Anthem’s upcoming facility administrative policy limiting the use of out-of-network clinicians at participating hospitals is drawing sharply different reactions from orthopedic leaders who agree on protecting patients, but diverge on how best to get there.
Kevin Bozic, MD, chair of surgery and perioperative care at Dell Medical School at The University of Texas at Austin, called the move “bold” and “very patient-centered,” saying it reflects a genuine attempt to reduce surprise bills and encourage coordinated, high-quality care.
“If I’m a patient, I don’t want to get care and later find out that some of the people on my care team were out of network, and I’m stuck with a surprise bill,” Dr. Bozic said.
Effective Jan. 1, the policy allows a 10% administrative penalty on facility claims involving nonparticipating clinicians and, in some cases, the ability to remove facilities from its network. It prohibits balance billing patients and aims to steer members toward in-network care to help lower out-of-pocket costs.
Dr. Bozic said the policy should have little impact on integrated health systems where all clinicians operate under one network or organization. But he acknowledged it could create challenges in fragmented settings where hospitals contract with independent physician groups under different tax IDs.
“When you have different clinicians with different tax IDs coming together to provide care, it can create coordination challenges,” he said. “I’m a firm believer that greater alignment among providers leads to better communication and outcomes for patients.”
He noted that rural hospitals, which sometimes rely on specialists who are not part of the core team, could face access challenges if those clinicians are out of network.
While Dr. Bozic said he believes the policy has a sound rationale, others see it differently. Adam Bruggeman, MD, a spine surgeon at Texas Spine Care in San Antonio, called the rule “heavy-handed” and “anti-competitive.”
“Congress already addressed this issue through the No Surprises Act to protect patients,” Dr. Bruggeman said. “This feels like a way for insurers to sidestep that process, rather than work within it.”
He warned the policy could disrupt coverage for hospitals that depend on independent anesthesia, hospitalist or consulting groups whose network status can change during negotiations.
Dr. Bruggeman said hospitals could face penalties if independent groups that provide patient care go out of network with Anthem, even when those contract negotiations are outside the hospital’s control.
He added that rural hospitals could be hit hardest, since many rely on locum-tenens and other contract physicians who are often out of network. He noted that many rural communities already struggle to find in-network specialists, and that additional penalties could further limit patient access.
Dr. Bruggeman also questioned whether enforcement will be consistent.

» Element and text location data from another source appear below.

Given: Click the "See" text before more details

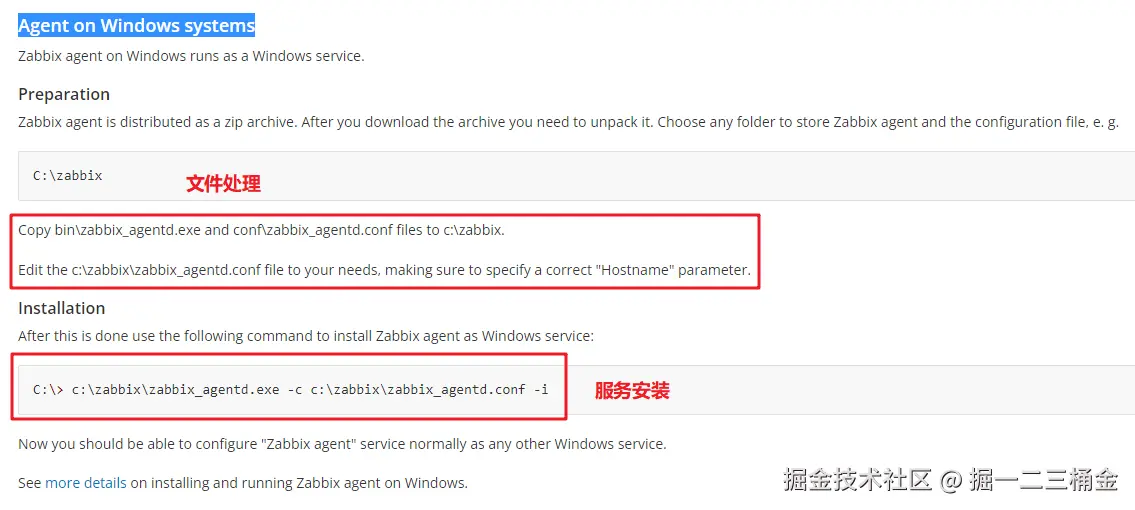Looking at the screenshot, I should point(30,483).
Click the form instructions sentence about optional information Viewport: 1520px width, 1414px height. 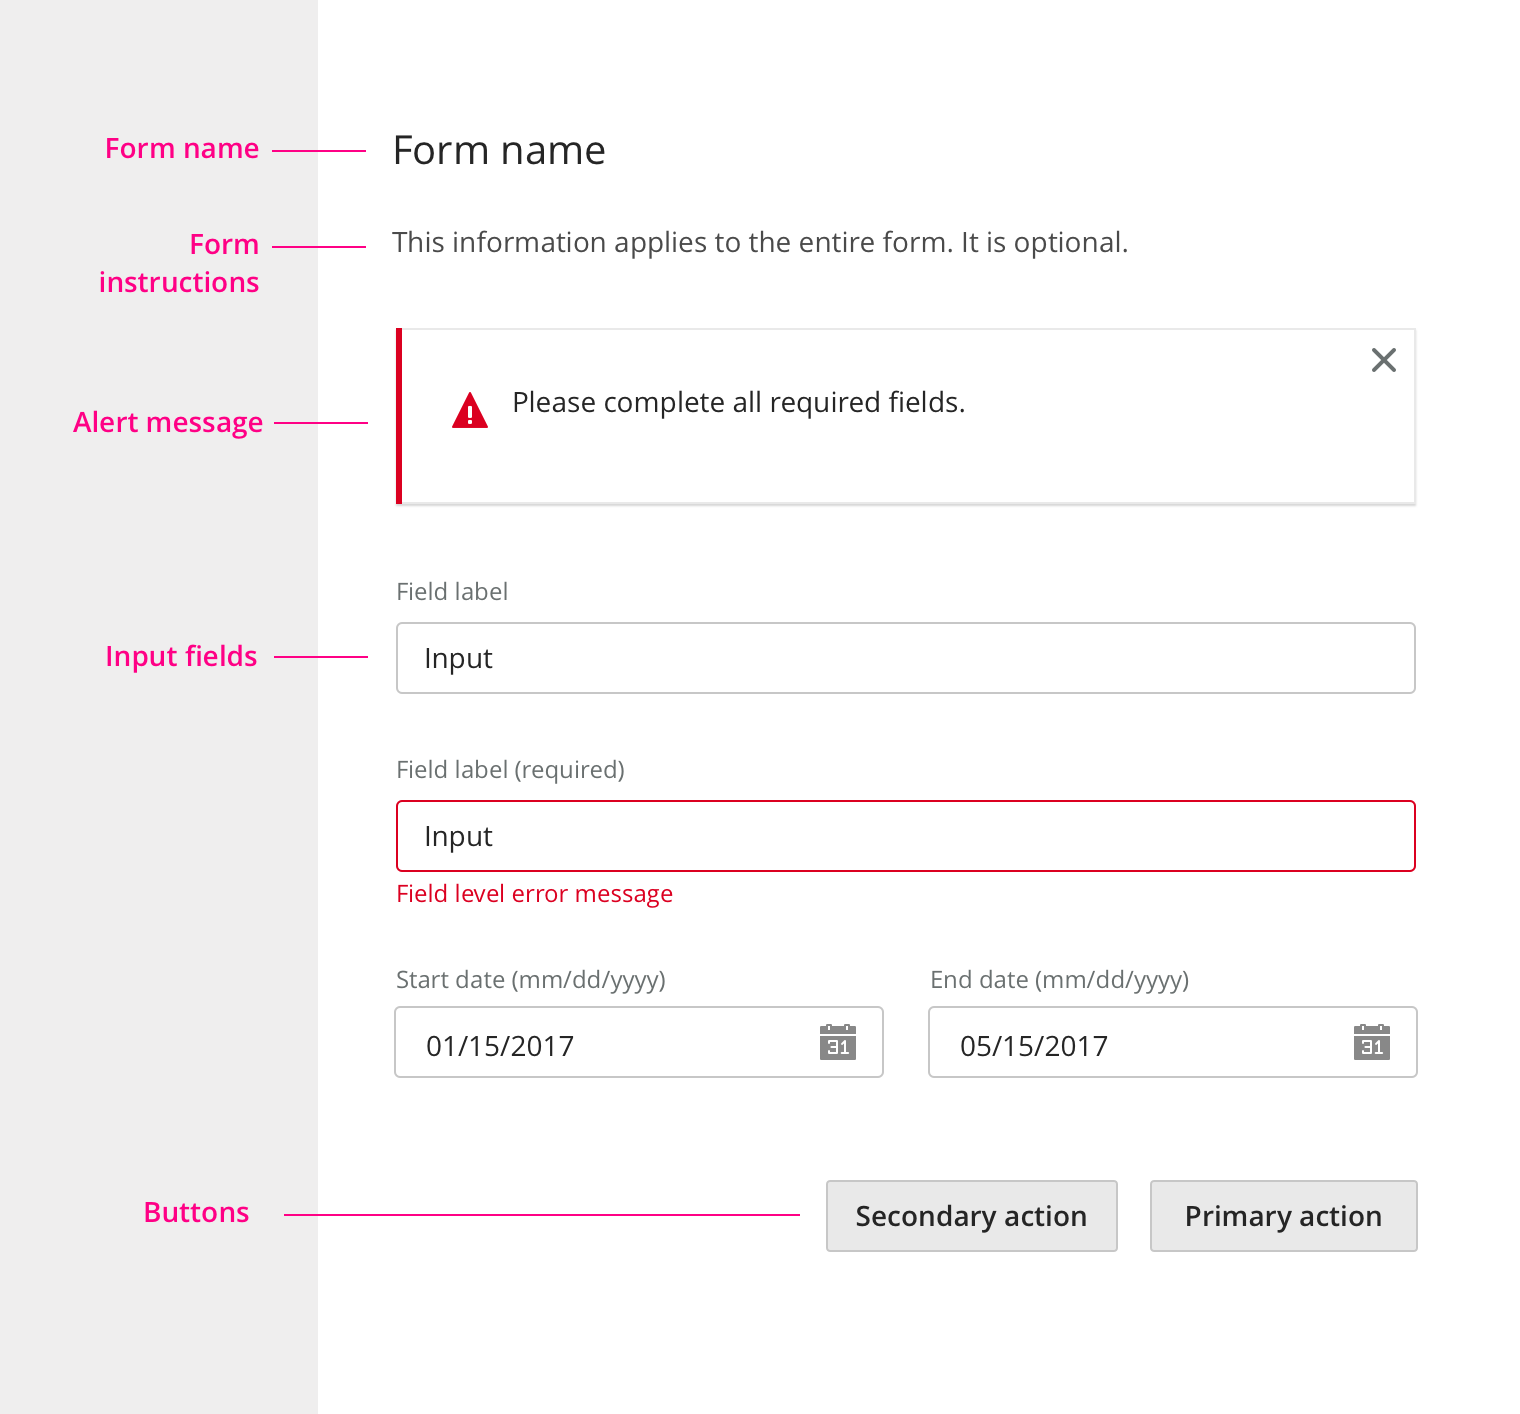click(x=760, y=243)
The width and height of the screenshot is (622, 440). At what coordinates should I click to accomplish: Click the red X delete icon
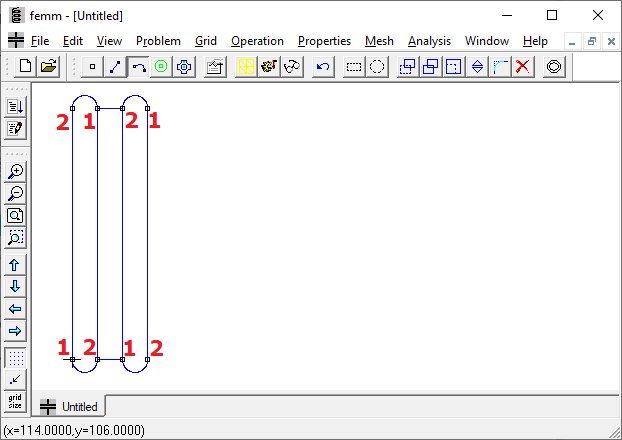pos(522,67)
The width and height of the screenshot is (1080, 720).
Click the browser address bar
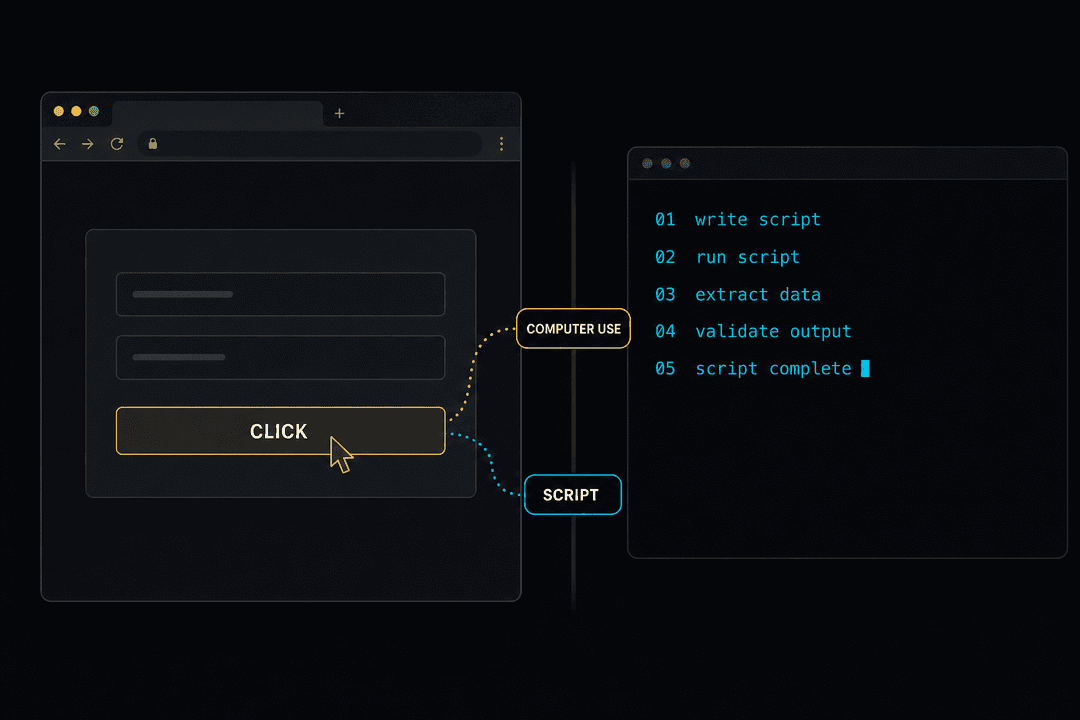(x=310, y=143)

“Do we really think Anthem is going to go after large systems like HCA and Ascension,” he said, “or after smaller, physician-owned facilities that don’t have the legal or financial resources to fight back?”
Dr. Bozic acknowledged those risks but said the policy could still advance alignment around value-based care if implemented thoughtfully.
“Every decision in healthcare should be viewed through the lens of delivering better outcomes that matter to patients with the resources we have,” he said.
Dr. Bruggeman agreed that patient protection should remain the focus but said the better path is to fix inefficiencies in how the No Surprises Act is administered rather than add new restrictions.
He said insurers and physicians should stop turning to lawsuits and instead improve transparency and data sharing so the system works as intended.
As the policy’s Jan. 1 start date approaches, hospitals, physicians and payers will be watching whether Anthem’s approach leads to tighter integration and fewer surprise bills — or new challenges for coverage and access, especially in smaller or rural settings.